In daytime life he is an art historian by training and a records-management official for the U.S. government — the perfect job, almost suspiciously coherent: he organizes records at the office and organizes human knowledge when he gets home. He lives in his childhood house in the Virginia suburbs, caring for his parents.
He started with his own great-great-grandfather
His first article, back in 2004, settled a family debt: the biography of Peter Francisco, a hero of American independence nicknamed “the Virginia Hercules”... and Pruitt's direct ancestor. He wrote about his own forefather, liked the feeling of leaving something useful where there had been nothing, and never stopped. Since then he keeps a personal rule of at least one edit per day; his longest break in twenty years has lasted two or three weeks.
The method is almost industrial in its discipline. About three hours every weeknight, more on weekends. He works from lists prepared in advance —he once mentioned in an interview having “a list of just over 3,000 edits” pending— and with semi-automated tools that let him dispatch hundreds of corrections per hour while saving his attention for what matters to him. He sums it up himself, without anesthesia: “You don't get numbers like mine without being a bit obsessive.”

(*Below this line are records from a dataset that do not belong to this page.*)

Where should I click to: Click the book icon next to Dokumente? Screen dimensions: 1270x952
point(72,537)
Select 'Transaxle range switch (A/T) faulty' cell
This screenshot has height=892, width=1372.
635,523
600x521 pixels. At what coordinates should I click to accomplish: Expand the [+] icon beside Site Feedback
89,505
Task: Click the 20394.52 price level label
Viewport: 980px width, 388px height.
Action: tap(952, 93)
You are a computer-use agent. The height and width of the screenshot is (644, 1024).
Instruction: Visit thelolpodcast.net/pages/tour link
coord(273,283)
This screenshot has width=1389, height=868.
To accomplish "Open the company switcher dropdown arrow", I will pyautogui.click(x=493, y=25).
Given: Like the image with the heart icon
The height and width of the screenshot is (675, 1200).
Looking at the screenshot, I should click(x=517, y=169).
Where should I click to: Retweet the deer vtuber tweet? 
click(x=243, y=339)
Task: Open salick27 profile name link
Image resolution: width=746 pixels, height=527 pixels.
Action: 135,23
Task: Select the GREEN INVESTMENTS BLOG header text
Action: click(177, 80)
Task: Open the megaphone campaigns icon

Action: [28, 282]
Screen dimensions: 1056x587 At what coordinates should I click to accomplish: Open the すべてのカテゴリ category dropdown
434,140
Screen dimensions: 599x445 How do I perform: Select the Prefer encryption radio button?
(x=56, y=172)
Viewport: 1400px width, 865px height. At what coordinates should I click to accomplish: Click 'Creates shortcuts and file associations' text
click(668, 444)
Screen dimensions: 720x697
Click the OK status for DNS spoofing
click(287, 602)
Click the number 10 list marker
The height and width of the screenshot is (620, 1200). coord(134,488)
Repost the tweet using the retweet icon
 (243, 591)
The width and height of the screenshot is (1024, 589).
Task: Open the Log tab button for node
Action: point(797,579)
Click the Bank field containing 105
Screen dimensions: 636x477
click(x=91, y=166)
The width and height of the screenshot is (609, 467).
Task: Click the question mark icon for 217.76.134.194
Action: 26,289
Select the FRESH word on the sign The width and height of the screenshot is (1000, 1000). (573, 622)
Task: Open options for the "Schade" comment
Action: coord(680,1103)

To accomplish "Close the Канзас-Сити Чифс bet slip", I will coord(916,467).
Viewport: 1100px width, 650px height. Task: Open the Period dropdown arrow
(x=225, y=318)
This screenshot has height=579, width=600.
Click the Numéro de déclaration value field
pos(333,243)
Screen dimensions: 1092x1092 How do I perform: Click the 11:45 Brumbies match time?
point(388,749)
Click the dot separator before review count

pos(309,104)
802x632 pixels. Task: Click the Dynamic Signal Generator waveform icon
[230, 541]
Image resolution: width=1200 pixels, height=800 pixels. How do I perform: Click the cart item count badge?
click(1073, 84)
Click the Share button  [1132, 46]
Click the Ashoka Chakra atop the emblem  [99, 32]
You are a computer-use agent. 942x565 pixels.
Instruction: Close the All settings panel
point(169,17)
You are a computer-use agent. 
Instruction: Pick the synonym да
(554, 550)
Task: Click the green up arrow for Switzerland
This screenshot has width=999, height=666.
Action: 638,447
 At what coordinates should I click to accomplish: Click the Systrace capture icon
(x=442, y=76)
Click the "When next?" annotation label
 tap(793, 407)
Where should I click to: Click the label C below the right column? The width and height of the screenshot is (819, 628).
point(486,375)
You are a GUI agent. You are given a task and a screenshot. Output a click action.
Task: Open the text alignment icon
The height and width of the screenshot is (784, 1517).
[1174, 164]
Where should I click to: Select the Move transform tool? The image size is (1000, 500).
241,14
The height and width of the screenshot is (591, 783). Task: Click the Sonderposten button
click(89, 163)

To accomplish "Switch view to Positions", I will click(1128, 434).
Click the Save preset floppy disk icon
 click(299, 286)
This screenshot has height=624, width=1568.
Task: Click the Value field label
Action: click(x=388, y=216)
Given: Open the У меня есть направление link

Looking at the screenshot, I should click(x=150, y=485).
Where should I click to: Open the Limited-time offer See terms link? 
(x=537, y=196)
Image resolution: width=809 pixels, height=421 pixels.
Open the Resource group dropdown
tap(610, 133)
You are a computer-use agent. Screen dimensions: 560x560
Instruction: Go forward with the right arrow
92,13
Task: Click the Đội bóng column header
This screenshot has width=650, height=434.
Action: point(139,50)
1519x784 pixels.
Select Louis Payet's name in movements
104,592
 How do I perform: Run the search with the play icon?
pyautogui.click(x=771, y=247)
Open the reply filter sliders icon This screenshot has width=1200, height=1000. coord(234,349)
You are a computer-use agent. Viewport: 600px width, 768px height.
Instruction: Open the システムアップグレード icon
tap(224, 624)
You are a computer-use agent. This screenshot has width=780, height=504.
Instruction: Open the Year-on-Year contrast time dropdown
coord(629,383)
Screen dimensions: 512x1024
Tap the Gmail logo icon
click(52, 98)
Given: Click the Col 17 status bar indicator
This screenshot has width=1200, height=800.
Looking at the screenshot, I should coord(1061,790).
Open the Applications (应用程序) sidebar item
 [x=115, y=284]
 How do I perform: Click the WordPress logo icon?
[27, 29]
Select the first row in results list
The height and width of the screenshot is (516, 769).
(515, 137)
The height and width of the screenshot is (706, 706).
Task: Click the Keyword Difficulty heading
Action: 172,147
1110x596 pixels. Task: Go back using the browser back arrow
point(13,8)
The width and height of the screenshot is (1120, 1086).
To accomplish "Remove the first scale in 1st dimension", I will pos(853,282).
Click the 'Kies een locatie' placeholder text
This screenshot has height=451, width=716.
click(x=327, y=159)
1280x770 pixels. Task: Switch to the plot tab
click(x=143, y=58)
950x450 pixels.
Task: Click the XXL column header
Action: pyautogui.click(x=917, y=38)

The motivation: a Soviet mother
And here is the heart of the story. Pruitt's mother, Alla, is a Russian Jew who emigrated from the Soviet Union in 1979 — a country where information was state property, encyclopedias were censored, and knowing the wrong things carried a price. Pruitt grew up hearing what that meant. His explanation of why he gives away thousands of hours of his life is one of the cleanest ever offered about the internet: “The idea of making it all free fascinates me. My mother grew up in the Soviet Union... so I'm very conscious of what it can mean to make knowledge free.”
That awareness has a concrete chapter: fed up with the fact that fewer than 16% of Wikipedia's biographies were about women, he threw himself into the Women in Red project and has single-handedly written more than 600 biographies of women — scientists, artists, pioneers who had no article. His favorite, he says, is Fati Mariko, a singer from Niger. “We're changing the conversation,” he explains. The percentage has climbed a few points since then; several of those points carry his signature.
“You're on the list with Kim Kardashian”
In 2017, Time magazine named him one of the 25 most influential people on the internet, alongside Donald Trump, J.K. Rowling and Kim Kardashian. The email arrived in the middle of a work meeting and his reaction was “excuse me, what?”; his colleagues, suddenly discovering who the quiet guy from the records department actually was, shouted: “Oh my God, you're on the list with Kim Kardashian!”. Two years later, national television introduced him as “the man behind a third of Wikipedia”, and Jimmy Wales, the encyclopedia's founder, has called his work “absolutely incredible”. Even Wikipedia's one-billionth edit —on January 13th, 2021— turned out to be his: he was, of course, adding a link.
In this series we have told the story of Maecenas, the Roman who funded poets and ended up a synonym for cultural generosity. Pruitt is the inverse and perhaps purer case: a patron without a fortune, who instead of money donates the one thing that truly cannot be bought — twenty years of evenings. His advice to everyone else is the best invitation to free culture I know: “Take the plunge. If I can do it, anyone can.”